Classifying AGI will be much more complex than autonomous vehicles because the latter is merely a subset of the former. But the leveling system is useful for AI, too. In assessing capabilities, the DeepMind team split AI into two groups: narrow and general. A narrow AI, for instance, could have superhuman capability for one application, such as protein folding, but be incapable of writing a simple short story. To be considered AGI, according to DeepMind, a system must demonstrate a “wide range of non-physical tasks, including metacognitive abilities like learning new skills.”

Levels are determined by their capabilities when compared with humans. At Level 1, “Emerging,” an AGI should be “equal to or somewhat better than an unskilled human.” That’s where the famous chatbots like ChatGPT are today, just about. Level 2, “Competent,” would require performing at the standard of the top 50% of skilled adults. No AGI has yet achieved Level 2, the DeepMind team determined. From there, it envisioned “Expert” (more capable than 90% of skilled humans), “Virtuoso” (99%), and “Superhuman” (100%).

But these levels alone wouldn’t be sufficient to determine the capability — or danger — of AGI. One distinct fear among those who worry about existential risk is the possibility that a smart-enough machine could act autonomously, possibly against humans — otherwise known as the “I’m sorry Dave, I’m afraid I can’t do that” scenario. For this reason, the DeepMind team applies an accompanying classification for levels of AI autonomy — in which Level 1 is human in full control, automating mundane tasks — up to Level 5, a fully autonomous AI capable of working without human oversight.

Understanding these levels helps us better classify risk and react accordingly.
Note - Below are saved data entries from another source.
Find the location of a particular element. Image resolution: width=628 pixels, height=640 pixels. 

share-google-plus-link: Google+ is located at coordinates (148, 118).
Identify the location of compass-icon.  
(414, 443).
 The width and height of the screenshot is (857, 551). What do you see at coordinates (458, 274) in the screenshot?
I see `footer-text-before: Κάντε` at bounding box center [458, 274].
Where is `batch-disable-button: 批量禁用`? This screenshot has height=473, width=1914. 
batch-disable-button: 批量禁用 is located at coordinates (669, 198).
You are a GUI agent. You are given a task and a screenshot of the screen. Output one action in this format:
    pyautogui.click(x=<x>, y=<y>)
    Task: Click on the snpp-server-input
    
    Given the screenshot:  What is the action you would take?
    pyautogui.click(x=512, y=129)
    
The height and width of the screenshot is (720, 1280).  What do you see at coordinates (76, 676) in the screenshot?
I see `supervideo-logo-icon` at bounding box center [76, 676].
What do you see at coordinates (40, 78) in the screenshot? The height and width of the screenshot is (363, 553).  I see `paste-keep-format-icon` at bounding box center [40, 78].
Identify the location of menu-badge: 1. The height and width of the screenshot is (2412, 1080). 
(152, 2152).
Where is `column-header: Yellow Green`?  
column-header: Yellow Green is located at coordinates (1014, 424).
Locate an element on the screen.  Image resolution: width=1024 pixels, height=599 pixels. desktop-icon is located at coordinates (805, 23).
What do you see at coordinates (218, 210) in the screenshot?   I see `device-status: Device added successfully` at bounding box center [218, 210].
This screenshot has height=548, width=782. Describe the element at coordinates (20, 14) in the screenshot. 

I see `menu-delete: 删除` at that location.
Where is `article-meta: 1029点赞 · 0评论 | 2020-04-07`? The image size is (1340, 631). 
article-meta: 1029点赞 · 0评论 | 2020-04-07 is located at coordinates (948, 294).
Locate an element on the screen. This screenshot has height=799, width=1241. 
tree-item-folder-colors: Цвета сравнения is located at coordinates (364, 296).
A company developing an AGI with Level 1 autonomy (like ChatGPT) is of relatively little regulatory concern. But expert AGI, with Level 4 autonomy, is the point at which researchers foresee mass labor displacement and the “decline of human exceptionalism.”

As well as protecting against societal harm, an agreed-upon standard will also come in particularly useful in dispelling disingenuous attempts to overplay the capabilities of an AI as a marketing gimmick. It has helped, for example, that the SAE standard for autonomy means Tesla’s claim of “Autopilot” can be more accurately described as merely Level 2 automation.

For the system to work, relevant and rigorous tests will be needed to determine the appropriate level on this scale. The nature of these tests is still to be determined, but, researchers said, they should cover mathematical tasks, spatial reasoning, social intelligence, and more — an AI pentathlon of sorts*, benchmarks that must be iterated and improved with the same vigor and regularity as the AI systems they’re seeking to measure.

Proper classification will settle some nerves and bring some much needed composure to the AGI conversation. It serves everyone to have clear definitions in that space between “benign” and “annihilation of the human race.”

Bloomberg Opinion

* Our imagination could run wild with these. My favorite is an idea for a test generally attributed to Apple co-founder Steve Wozniak, though it’s not clear if he’s paraphrasing others. His “coffee test” would assess if an AI-powered robot was smart enough — without specific programming — to enter a typical American home, find a coffee machine and make a cup of coffee. Now that’s the kind of progress I can get behind.